-- Action item --
The records that follow must be reproduced in full, exactly as written.

━━ Supplied entries

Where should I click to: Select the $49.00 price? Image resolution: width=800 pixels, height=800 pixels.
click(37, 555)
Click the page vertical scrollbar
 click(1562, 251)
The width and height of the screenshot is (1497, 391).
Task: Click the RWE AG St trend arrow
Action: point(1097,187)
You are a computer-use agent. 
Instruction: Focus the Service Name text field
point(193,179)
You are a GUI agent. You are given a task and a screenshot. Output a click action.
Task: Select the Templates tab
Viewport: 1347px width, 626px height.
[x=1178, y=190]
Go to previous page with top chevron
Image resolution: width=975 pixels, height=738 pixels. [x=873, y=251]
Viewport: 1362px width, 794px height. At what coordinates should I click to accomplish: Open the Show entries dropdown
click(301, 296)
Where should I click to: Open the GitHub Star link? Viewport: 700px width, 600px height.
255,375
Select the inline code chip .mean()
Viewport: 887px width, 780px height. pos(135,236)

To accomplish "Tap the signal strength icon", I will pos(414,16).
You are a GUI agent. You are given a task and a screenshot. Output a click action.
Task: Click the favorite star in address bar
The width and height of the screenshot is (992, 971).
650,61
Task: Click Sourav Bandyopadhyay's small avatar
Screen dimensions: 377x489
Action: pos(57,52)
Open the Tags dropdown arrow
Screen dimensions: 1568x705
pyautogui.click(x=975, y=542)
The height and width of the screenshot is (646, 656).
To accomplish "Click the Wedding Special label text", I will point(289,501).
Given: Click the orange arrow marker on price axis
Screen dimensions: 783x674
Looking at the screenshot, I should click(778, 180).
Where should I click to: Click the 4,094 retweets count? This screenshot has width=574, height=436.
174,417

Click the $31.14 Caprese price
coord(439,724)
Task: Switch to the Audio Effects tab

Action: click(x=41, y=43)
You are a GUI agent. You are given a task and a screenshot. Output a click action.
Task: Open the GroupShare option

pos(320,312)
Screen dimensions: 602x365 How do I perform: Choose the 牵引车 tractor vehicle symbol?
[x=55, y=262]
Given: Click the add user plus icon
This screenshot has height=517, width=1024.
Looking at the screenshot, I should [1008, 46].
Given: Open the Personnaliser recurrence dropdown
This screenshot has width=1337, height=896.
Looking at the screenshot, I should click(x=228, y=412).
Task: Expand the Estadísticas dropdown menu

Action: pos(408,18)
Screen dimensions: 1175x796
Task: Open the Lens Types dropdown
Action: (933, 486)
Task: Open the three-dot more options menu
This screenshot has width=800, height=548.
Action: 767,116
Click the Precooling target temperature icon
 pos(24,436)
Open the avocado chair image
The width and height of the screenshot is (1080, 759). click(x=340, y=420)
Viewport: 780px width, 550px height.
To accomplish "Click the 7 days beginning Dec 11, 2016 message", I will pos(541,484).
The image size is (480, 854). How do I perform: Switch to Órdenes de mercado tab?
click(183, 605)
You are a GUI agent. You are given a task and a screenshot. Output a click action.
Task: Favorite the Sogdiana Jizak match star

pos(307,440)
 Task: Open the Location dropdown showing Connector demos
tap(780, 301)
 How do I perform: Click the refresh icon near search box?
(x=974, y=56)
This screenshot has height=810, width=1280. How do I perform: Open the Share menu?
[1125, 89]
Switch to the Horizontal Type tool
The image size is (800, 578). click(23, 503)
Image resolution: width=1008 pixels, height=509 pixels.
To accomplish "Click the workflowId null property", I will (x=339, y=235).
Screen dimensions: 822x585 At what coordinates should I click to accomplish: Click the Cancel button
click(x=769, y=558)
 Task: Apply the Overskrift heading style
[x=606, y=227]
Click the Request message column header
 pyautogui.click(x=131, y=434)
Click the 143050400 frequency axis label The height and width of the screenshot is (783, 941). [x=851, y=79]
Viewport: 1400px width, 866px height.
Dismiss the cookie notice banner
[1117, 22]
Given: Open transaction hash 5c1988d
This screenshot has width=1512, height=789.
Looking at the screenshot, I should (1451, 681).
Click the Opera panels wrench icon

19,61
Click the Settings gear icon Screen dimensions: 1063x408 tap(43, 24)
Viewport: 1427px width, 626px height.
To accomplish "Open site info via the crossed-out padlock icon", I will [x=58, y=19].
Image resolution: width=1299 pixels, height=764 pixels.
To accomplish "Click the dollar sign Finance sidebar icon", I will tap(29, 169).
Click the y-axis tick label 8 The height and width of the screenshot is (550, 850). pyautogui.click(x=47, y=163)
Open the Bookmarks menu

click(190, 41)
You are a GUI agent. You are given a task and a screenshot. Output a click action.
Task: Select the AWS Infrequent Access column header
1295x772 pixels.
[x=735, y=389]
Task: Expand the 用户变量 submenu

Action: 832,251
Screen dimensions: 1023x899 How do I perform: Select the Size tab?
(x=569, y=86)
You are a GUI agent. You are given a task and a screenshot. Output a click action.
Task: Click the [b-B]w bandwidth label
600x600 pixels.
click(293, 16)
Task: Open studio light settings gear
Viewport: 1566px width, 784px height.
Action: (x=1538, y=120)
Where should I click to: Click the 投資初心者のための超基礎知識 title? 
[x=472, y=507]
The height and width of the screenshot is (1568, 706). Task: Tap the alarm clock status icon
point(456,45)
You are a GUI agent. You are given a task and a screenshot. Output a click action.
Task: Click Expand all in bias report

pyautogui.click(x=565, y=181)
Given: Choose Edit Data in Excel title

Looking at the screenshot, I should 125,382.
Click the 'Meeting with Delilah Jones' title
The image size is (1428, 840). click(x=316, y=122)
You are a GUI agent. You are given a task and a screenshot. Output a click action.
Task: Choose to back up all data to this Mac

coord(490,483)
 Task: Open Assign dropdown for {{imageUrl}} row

━━━━

-- Reply to the task --
Where should I click to: Select the $49.00 price? Image resolution: width=800 pixels, height=800 pixels.
click(37, 555)
Click the page vertical scrollbar
 click(1562, 251)
The width and height of the screenshot is (1497, 391).
Task: Click the RWE AG St trend arrow
Action: point(1097,187)
You are a computer-use agent. 
Instruction: Focus the Service Name text field
point(193,179)
You are a GUI agent. You are given a task and a screenshot. Output a click action.
Task: Select the Templates tab
Viewport: 1347px width, 626px height.
[x=1178, y=190]
Go to previous page with top chevron
Image resolution: width=975 pixels, height=738 pixels. [x=873, y=251]
Viewport: 1362px width, 794px height. At what coordinates should I click to accomplish: Open the Show entries dropdown
click(301, 296)
Where should I click to: Open the GitHub Star link? Viewport: 700px width, 600px height.
255,375
Select the inline code chip .mean()
Viewport: 887px width, 780px height. pos(135,236)

To accomplish "Tap the signal strength icon", I will pos(414,16).
You are a GUI agent. You are given a task and a screenshot. Output a click action.
Task: Click the favorite star in address bar
The width and height of the screenshot is (992, 971).
650,61
Task: Click Sourav Bandyopadhyay's small avatar
Screen dimensions: 377x489
Action: pos(57,52)
Open the Tags dropdown arrow
Screen dimensions: 1568x705
pyautogui.click(x=975, y=542)
The height and width of the screenshot is (646, 656).
To accomplish "Click the Wedding Special label text", I will point(289,501).
Given: Click the orange arrow marker on price axis
Screen dimensions: 783x674
Looking at the screenshot, I should click(778, 180).
Where should I click to: Click the 4,094 retweets count? This screenshot has width=574, height=436.
174,417

Click the $31.14 Caprese price
coord(439,724)
Task: Switch to the Audio Effects tab

Action: click(x=41, y=43)
You are a GUI agent. You are given a task and a screenshot. Output a click action.
Task: Open the GroupShare option

pos(320,312)
Screen dimensions: 602x365 How do I perform: Choose the 牵引车 tractor vehicle symbol?
[x=55, y=262]
Given: Click the add user plus icon
This screenshot has height=517, width=1024.
Looking at the screenshot, I should [1008, 46].
Given: Open the Personnaliser recurrence dropdown
This screenshot has width=1337, height=896.
Looking at the screenshot, I should click(x=228, y=412).
Task: Expand the Estadísticas dropdown menu

Action: pos(408,18)
Screen dimensions: 1175x796
Task: Open the Lens Types dropdown
Action: (933, 486)
Task: Open the three-dot more options menu
This screenshot has width=800, height=548.
Action: 767,116
Click the Precooling target temperature icon
 pos(24,436)
Open the avocado chair image
The width and height of the screenshot is (1080, 759). click(x=340, y=420)
Viewport: 780px width, 550px height.
To accomplish "Click the 7 days beginning Dec 11, 2016 message", I will pos(541,484).
The image size is (480, 854). How do I perform: Switch to Órdenes de mercado tab?
click(183, 605)
You are a GUI agent. You are given a task and a screenshot. Output a click action.
Task: Favorite the Sogdiana Jizak match star

pos(307,440)
 Task: Open the Location dropdown showing Connector demos
tap(780, 301)
 How do I perform: Click the refresh icon near search box?
(x=974, y=56)
This screenshot has height=810, width=1280. How do I perform: Open the Share menu?
[1125, 89]
Switch to the Horizontal Type tool
The image size is (800, 578). click(23, 503)
Image resolution: width=1008 pixels, height=509 pixels.
To accomplish "Click the workflowId null property", I will (x=339, y=235).
Screen dimensions: 822x585 At what coordinates should I click to accomplish: Click the Cancel button
click(x=769, y=558)
 Task: Apply the Overskrift heading style
[x=606, y=227]
Click the Request message column header
 pyautogui.click(x=131, y=434)
Click the 143050400 frequency axis label The height and width of the screenshot is (783, 941). [x=851, y=79]
Viewport: 1400px width, 866px height.
Dismiss the cookie notice banner
[1117, 22]
Given: Open transaction hash 5c1988d
This screenshot has width=1512, height=789.
Looking at the screenshot, I should (1451, 681).
Click the Opera panels wrench icon

19,61
Click the Settings gear icon Screen dimensions: 1063x408 tap(43, 24)
Viewport: 1427px width, 626px height.
To accomplish "Open site info via the crossed-out padlock icon", I will [x=58, y=19].
Image resolution: width=1299 pixels, height=764 pixels.
To accomplish "Click the dollar sign Finance sidebar icon", I will tap(29, 169).
Click the y-axis tick label 8 The height and width of the screenshot is (550, 850). pyautogui.click(x=47, y=163)
Open the Bookmarks menu

click(190, 41)
You are a GUI agent. You are given a task and a screenshot. Output a click action.
Task: Select the AWS Infrequent Access column header
1295x772 pixels.
[x=735, y=389]
Task: Expand the 用户变量 submenu

Action: 832,251
Screen dimensions: 1023x899 How do I perform: Select the Size tab?
(x=569, y=86)
You are a GUI agent. You are given a task and a screenshot. Output a click action.
Task: Click the [b-B]w bandwidth label
600x600 pixels.
click(293, 16)
Task: Open studio light settings gear
Viewport: 1566px width, 784px height.
Action: (x=1538, y=120)
Where should I click to: Click the 投資初心者のための超基礎知識 title? 
[x=472, y=507]
The height and width of the screenshot is (1568, 706). Task: Tap the alarm clock status icon
point(456,45)
You are a GUI agent. You are given a task and a screenshot. Output a click action.
Task: Click Expand all in bias report

pyautogui.click(x=565, y=181)
Given: Choose Edit Data in Excel title

Looking at the screenshot, I should 125,382.
Click the 'Meeting with Delilah Jones' title
The image size is (1428, 840). click(x=316, y=122)
You are a GUI agent. You are given a task and a screenshot. Output a click action.
Task: Choose to back up all data to this Mac

coord(490,483)
 Task: Open Assign dropdown for {{imageUrl}} row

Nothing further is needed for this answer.